Allerdings sieht der Gesetzentwurf eine 18monatige Amnestie vor, in der Besitzer illegaler Waffen diese nachweisbar unbrauchbar machen oder einer Behörde übergeben können, ohne eine Strafe fürchten zu müssen. Derartiges gab es schon mehrfach. 2009 wurden bundesweit rund 200.000 Waffen abgegeben, 2017 und 2018 waren es deutlich weniger.

Eine unverzügliche Verschärftung des Waffenrechts und eine deutliche Reduzierung von Waffen fordert dagegen Jochen Kopelke, Vorsitzender der Gewerkschaft der Polizei. Die schnelle Gesetzesänderung aufgrund der sich „gefühlt mehrenden Vorfälle“ sei wichtiger als die von der FDP geforderte vorherige systematische Überprüfung der Anpassung, sagte der Gewerkschafter dem Redaktions­-Netzwerk Deutschland. Auch bezüglich der Einbindung der Gesundheitsämter stimmt der Gewerkschafter der Ministerin zu: „Die Gesundheitsämter müssen Vorgänge im Waffenrecht priorisiert und schnell bearbeiten. Nirgends darf Zeitverzug durch Personalmangel oder lange Datenschutzprozesse entstehen.“ 

Er bezweifle, daß ein Amoklauf in Zukunft allein durch eine Verschärfung des Waffenrechts verhindert werden könne, verteidigt hingegen Bayerns Innenminiser seine Position im Bayerischen Rundfunk. Herrmann erinnerte an den Lastwagen-Anschlag vom Berliner Breitscheidplatz 2016 und den Messerangriff beim Amoklauf in Würzburg 2021. Psychologische Gutachten brächten Kosten und Bürokratie mit sich. 

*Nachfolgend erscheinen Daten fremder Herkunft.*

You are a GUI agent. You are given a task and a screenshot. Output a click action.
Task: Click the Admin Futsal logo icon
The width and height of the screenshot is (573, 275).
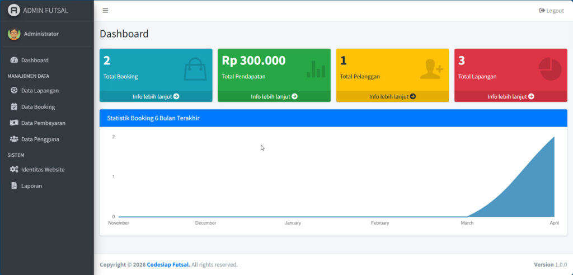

In der Koalition sorgte das Thema Waffenrecht schon vor der jüngsten grausamen Bluttat in Hamburg für Diskussionen. Bereits nach der Festnahme sogenannter „Reichsbürger“ Ende vergangenen Jahres (JF 51/22) hatte Faeser eine Verschärfung angekündigt. Andererseits hatte die FDP im Koalitionsvertrag festlegen lassen, daß zunächst die bestehende Gesetzeslage evaluiert werden müsse. Schärfer überwacht wird aktuell vor allem der politische Aspekt in Sachen Unzuverlässigkeit (siehe Kasten). Wer sich als Waffenbesitzer zum Beispiel in der AfD engagiert, kann da schon zum Extremisten gestempelt werden und in die Mühlen der Behörden geraten (JF 46/21).  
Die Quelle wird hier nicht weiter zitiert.